▶ _Aim of the task_
Your reply must contain the lines from the one with "You are a computer-use agent. 221x169 pixels." through the last line of the material, exact and complete, with no pictures and no other text.

▶ _Entries shown_

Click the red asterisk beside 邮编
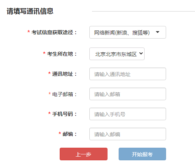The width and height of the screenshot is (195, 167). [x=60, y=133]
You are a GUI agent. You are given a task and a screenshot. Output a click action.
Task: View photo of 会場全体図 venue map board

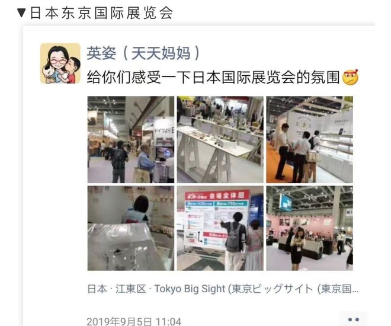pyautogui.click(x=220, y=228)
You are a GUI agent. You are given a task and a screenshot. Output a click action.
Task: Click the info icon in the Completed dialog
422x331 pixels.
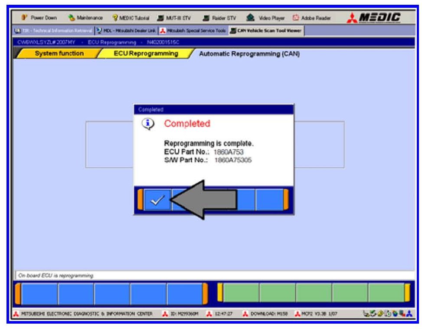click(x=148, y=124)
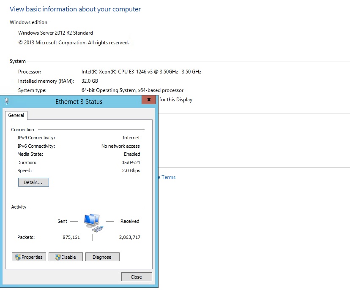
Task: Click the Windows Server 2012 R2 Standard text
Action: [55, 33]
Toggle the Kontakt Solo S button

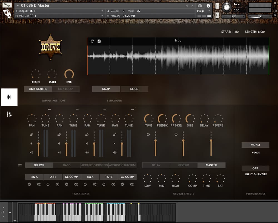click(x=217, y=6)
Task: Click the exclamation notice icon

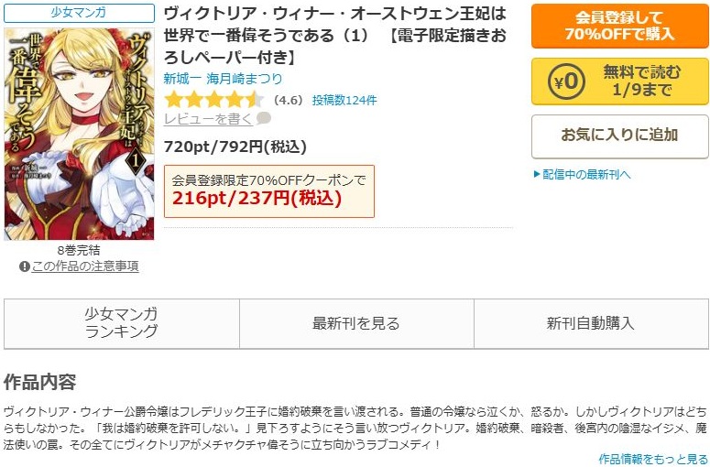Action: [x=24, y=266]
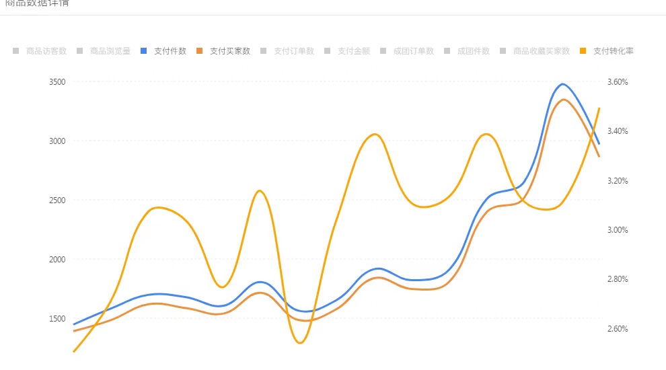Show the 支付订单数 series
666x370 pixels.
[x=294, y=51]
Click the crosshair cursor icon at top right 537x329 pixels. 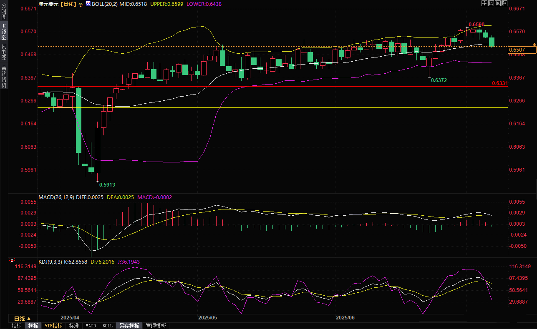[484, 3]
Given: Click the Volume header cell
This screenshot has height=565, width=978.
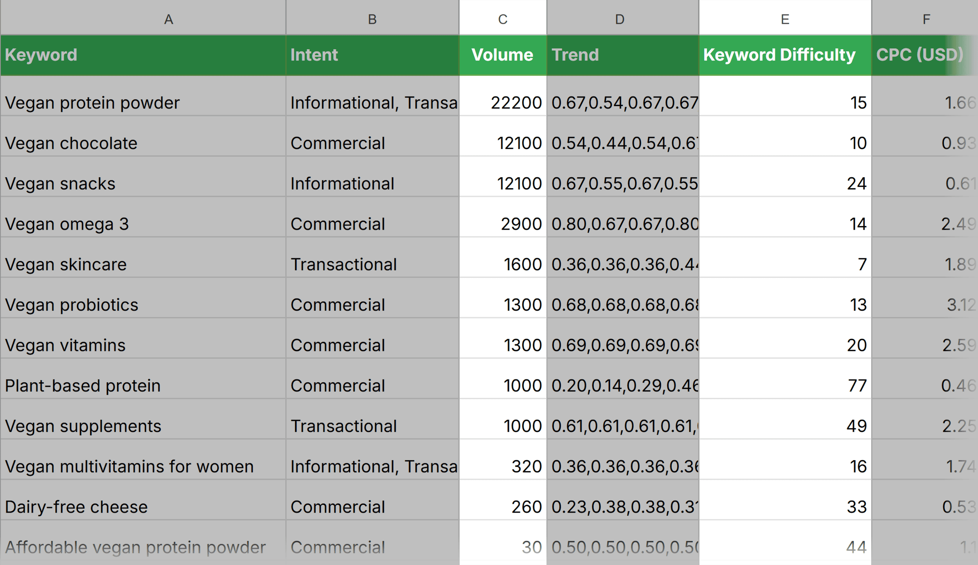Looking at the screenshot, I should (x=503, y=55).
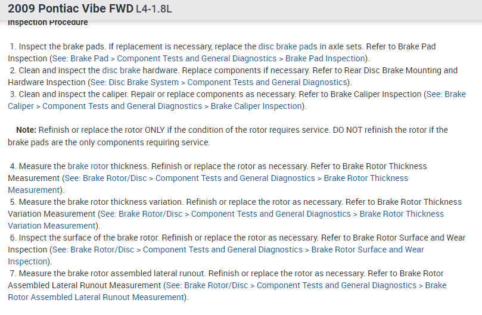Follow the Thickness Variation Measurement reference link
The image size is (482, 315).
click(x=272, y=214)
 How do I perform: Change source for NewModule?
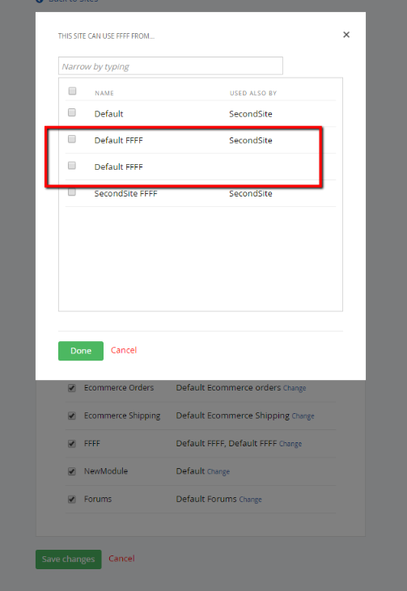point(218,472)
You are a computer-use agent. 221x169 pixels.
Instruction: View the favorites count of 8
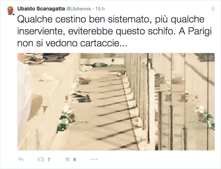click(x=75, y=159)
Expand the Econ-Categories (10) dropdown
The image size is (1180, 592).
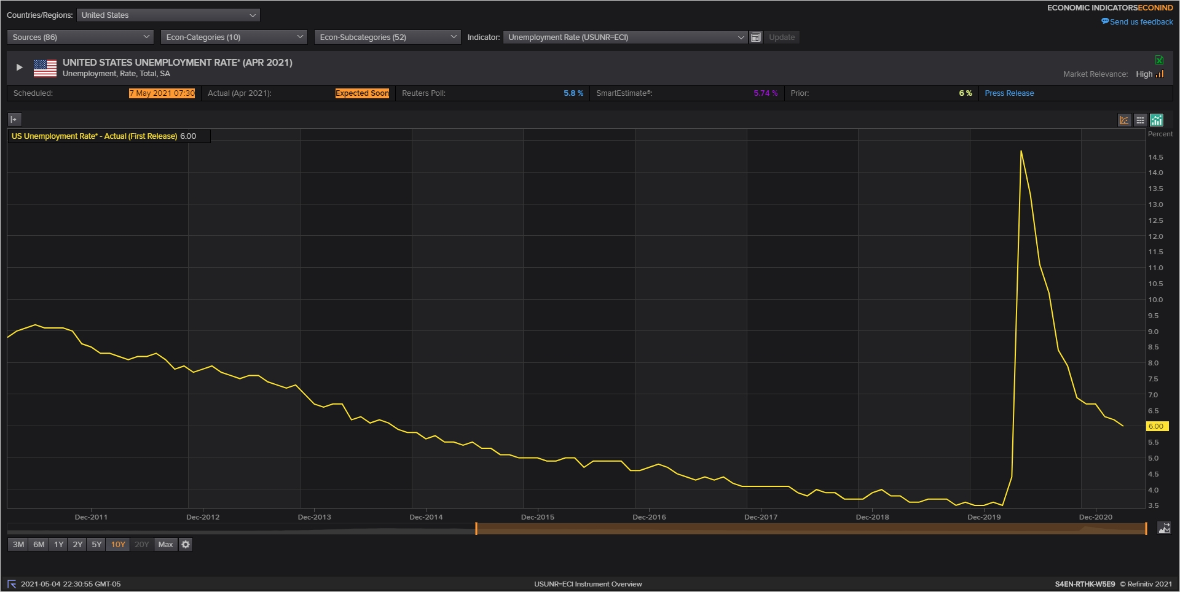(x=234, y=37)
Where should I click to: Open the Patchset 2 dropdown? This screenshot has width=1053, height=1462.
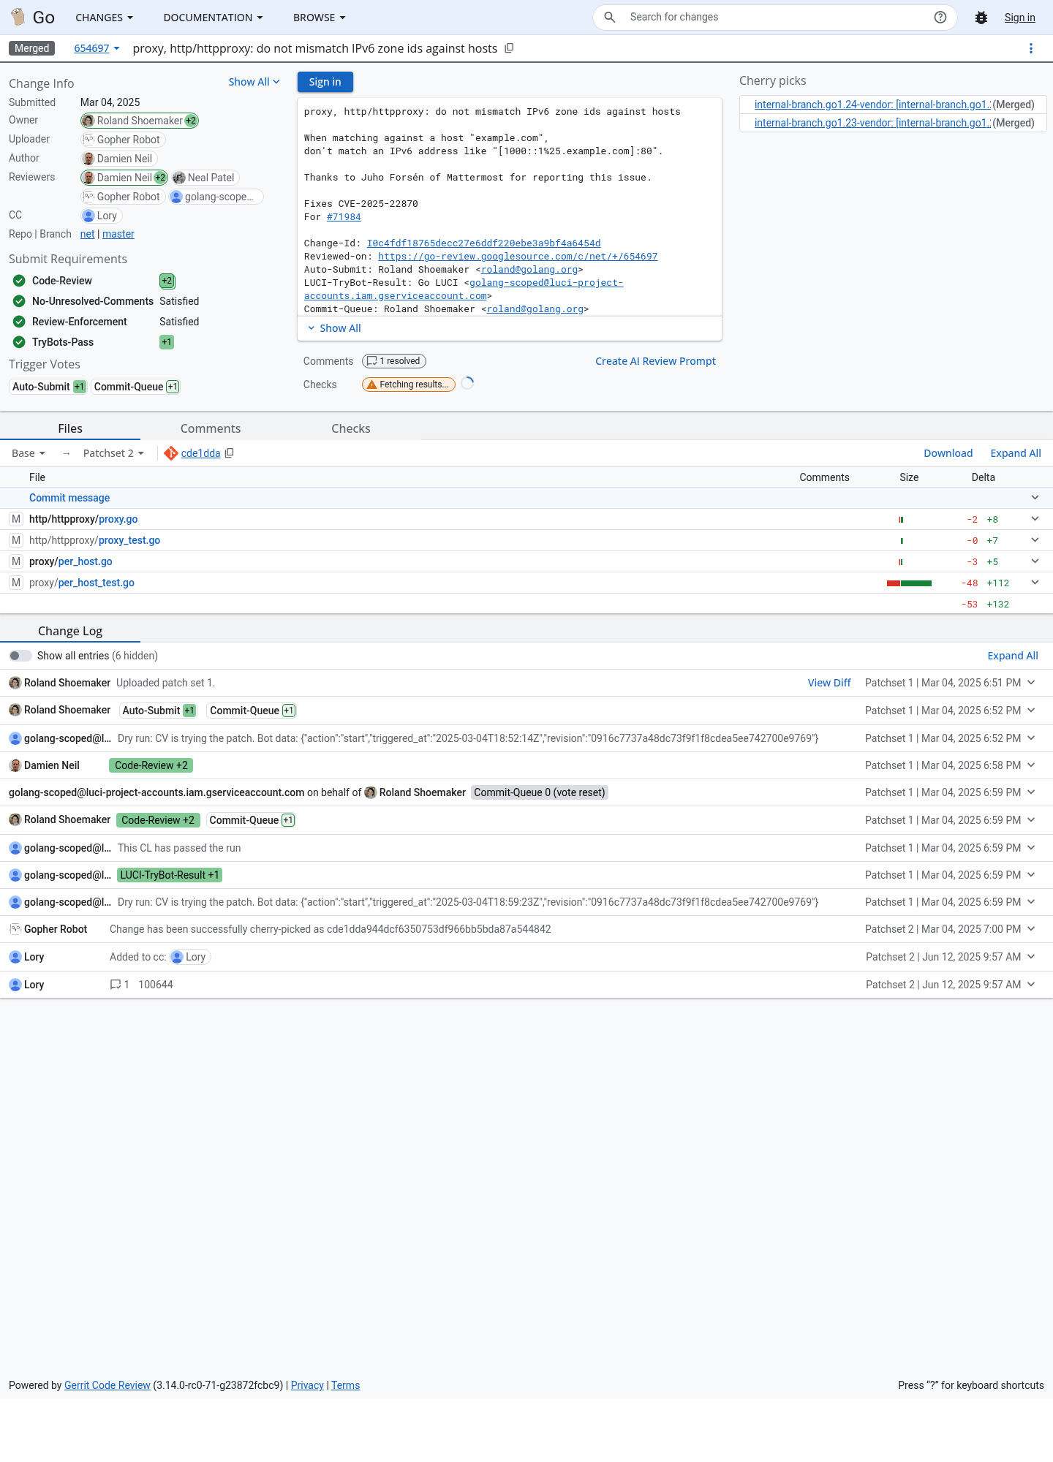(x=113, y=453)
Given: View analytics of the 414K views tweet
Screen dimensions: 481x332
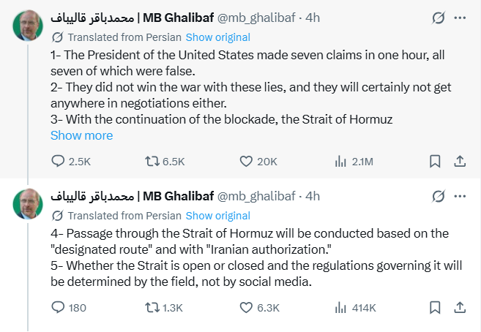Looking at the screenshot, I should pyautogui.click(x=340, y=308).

▶ _Answer space_
You are a computer-use agent. 221x169 pixels.
Instruction: View the favorites count of 8
click(x=75, y=159)
Expand the Econ-Categories (10) dropdown
The image size is (1180, 592).
(x=234, y=37)
Where should I click to: Open the Patchset 2 dropdown? This screenshot has width=1053, height=1462.
(x=113, y=453)
Given: View analytics of the 414K views tweet
Screen dimensions: 481x332
Looking at the screenshot, I should pyautogui.click(x=340, y=308).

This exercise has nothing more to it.